-- Exercise passage follows --
Derick Rethans 12:24

Yeah, I mean, I'm looking at so much extra code now. Interestingly, when going to the RFC, and as a side note, it mentioned somewhere that when defining more properties, the line length goes too long, because you now have this extra keyword in there. And that could benefit from then separating the constructor arguments over multiple lines. And that that raises the point is that you can use a trailing comma in arrays when you call functions, but not in argument lists. And I saw that you've also made another RFC for adding the trailing commas in the parameter lists.

Nikita Popov 12:58

So there's like a super simple RFC, just allow that extra comma. This has actually already been discussed a couple of times in the past, and has not, has been declined that point.

Derick Rethans 13:13

I'm just having a quick look at it. Because this RFC is already voting to see what the current votes are, and it's 58 for and one against.

Nikita Popov 13:21

I think like the main counter argument people have against this kind of trailing comma stuff is, well, doesn't that mean that it encourages writing methods with a lot of parameters, which is a bad style. I don't think it does. And I think that even if you don't have a lot of parameters, it's fairly easy to run into line length limitations, because nowadays like to use expressive long parameter names, and expressive long type names, so even without adding an extra protected in front of all of that, you can really easily get signatures that split across multiple lines. In which case having the trailing comma is nice, mainly because we already write it everywhere else.

Derick Rethans 14:12

Except for in arguments to methods, because you can't.

Nikita Popov 14:17

Well, there are also a couple of other places where you can't. For example, like if you have a class implements, and then implements many interfaces, then you can't put a trailing comma after the last interface. And this is something we could also allow. But I think the relevant distinction there is that this is kind of a freestanding list. Um, it's not wrapped inside brackets, or parentheses. So it kind of looks a little bit weird if you have a trailing comma there, which is possibly also why previous RFC on that simply allowed trailing comma everywhere did not pass.

Derick Rethans 14:58

As I said, it looks likely that will pass.

Nikita Popov 15:01

Yes, I think it's unlikely that we're going to get 13 new no votes.
-- Exercise passage concluded --
-- Material provided follows --
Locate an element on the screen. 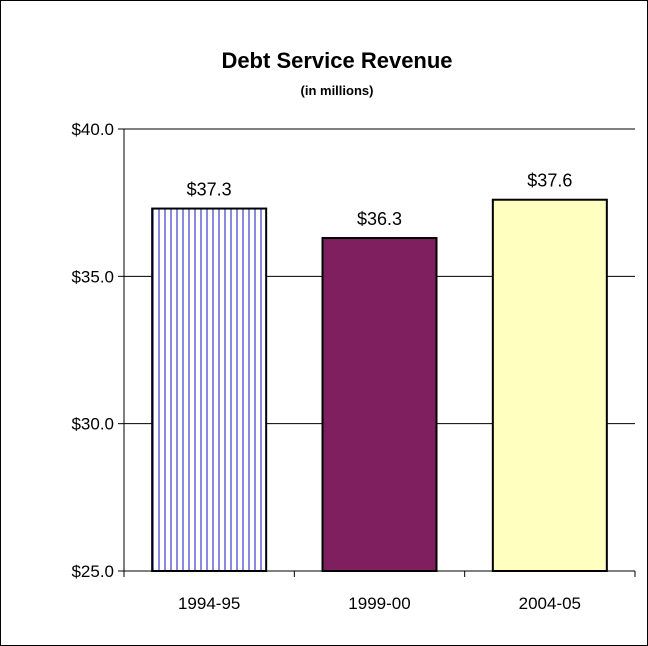  data-label: $36.3 is located at coordinates (380, 219).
-- Material provided concluded --
[Task description] Reproduce the passage from the conversation about trailing commas above, starting at "So there's like" and ending at "declined that point.".

[Answer box]
So there's like a super simple RFC, just allow that extra comma. This has actually already been discussed a couple of times in the past, and has not, has been declined that point.